> **RECORDS FOR THIS TASK**
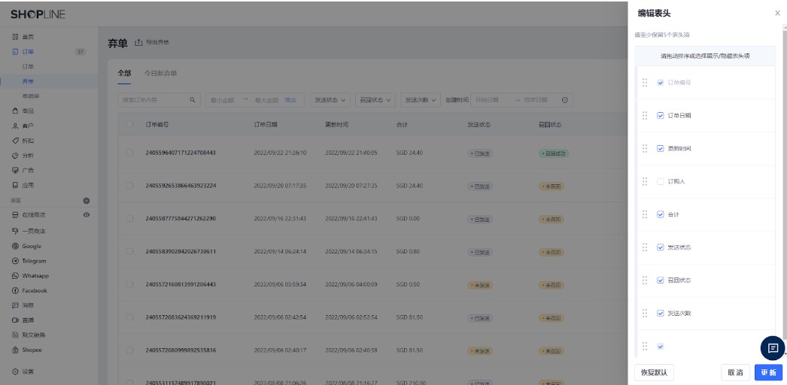This screenshot has width=787, height=385.
Task: Open Shopee in the sidebar menu
Action: [x=32, y=350]
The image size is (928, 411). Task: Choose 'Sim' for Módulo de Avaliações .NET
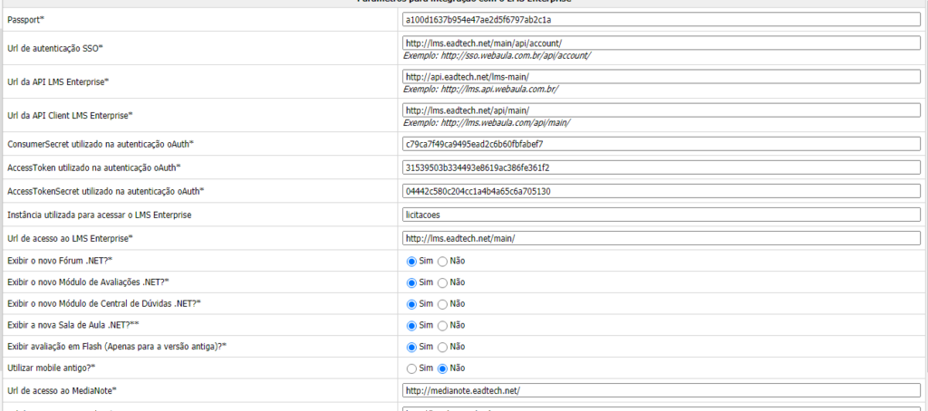[412, 282]
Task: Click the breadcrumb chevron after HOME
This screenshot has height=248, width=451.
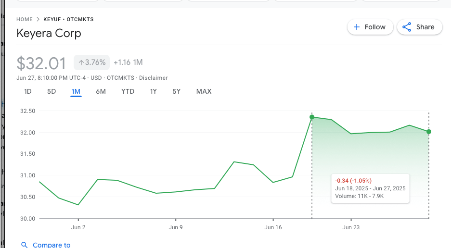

> **WHAT TO WORK ON**
Retyped exactly, the lines from the one holding "Task: Click the breadcrumb chevron after HOME" through the last line of the data above are the whole answer. Pictures stay out.

> **RESPONSE BOX**
Task: Click the breadcrumb chevron after HOME
This screenshot has height=248, width=451.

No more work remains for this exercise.